È l’altro monito a braccio del Papa, durante la seconda catechesi dedicata alla Messa. Per imparare a pregare bisogna essere umili, riconoscersi figli, riposare nel Padre, fidarsi di lui. In una parola,

“per entrare nel Regno dei cieli è necessario farsi piccoli come bambini”. Fidarsi e lasciarsi sorprendere, il doppio imperativo del Papa, che chiede ai fedeli in piazza:

“Nella nostra relazione con il Signore, nella preghiera –domando – ci lasciamo meravigliare o pensiamo che la preghiera è parlare a Dio come fanno i pappagalli? No, è fidarsi e aprire il cuore per lasciarsi meravigliare. Ci lasciamo sorprendere da Dio che è sempre il Dio delle sorprese? Perché l’incontro con il Signore è sempre un incontro vivo, non è un incontro di museo. È un incontro vivo e noi andiamo alla Messa non a un museo. Andiamo ad un incontro vivo con il Signore”.

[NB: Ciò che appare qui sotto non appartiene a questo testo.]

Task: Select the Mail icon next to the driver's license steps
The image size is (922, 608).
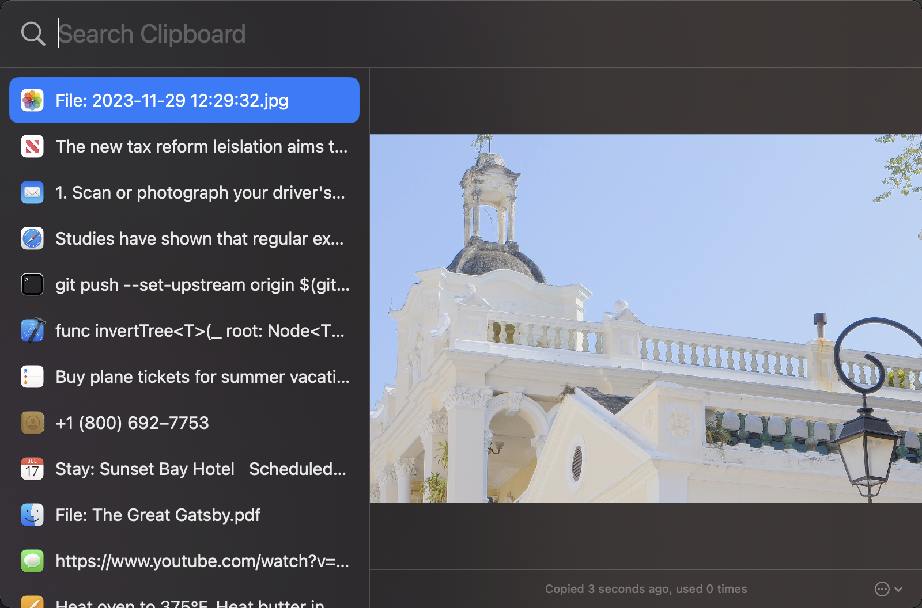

“Rinascere dall’alto”, come Nicodemo, l’invito finale della catechesi. “Si può rinascere? Tornare ad avere il gusto, la gioia, la meraviglia della vita, è possibile? Anche davanti a tante tragedie?”, la domanda. La risposta non può che essere affermativa, perché nel cuore di ogni vero credente c’è il desiderio di rinascere, la gioia di ricominciare. Il problema è che lo perdiamo facilmente, questo desiderio, presi come siamo da tante attività e progetti che rischiano di farci perdere di vista quello che è fondamentale:

“La nostra vita del cuore, la nostra vita spirituale, la nostra vita che è incontro con il Signore nella preghiera”.

Il Signore ci perdona sempre, ribadisce Francesco a proposito di un dono che è una vera consolazione:

“Quando faccio la comunione il Signore incontra la mia fragilità”.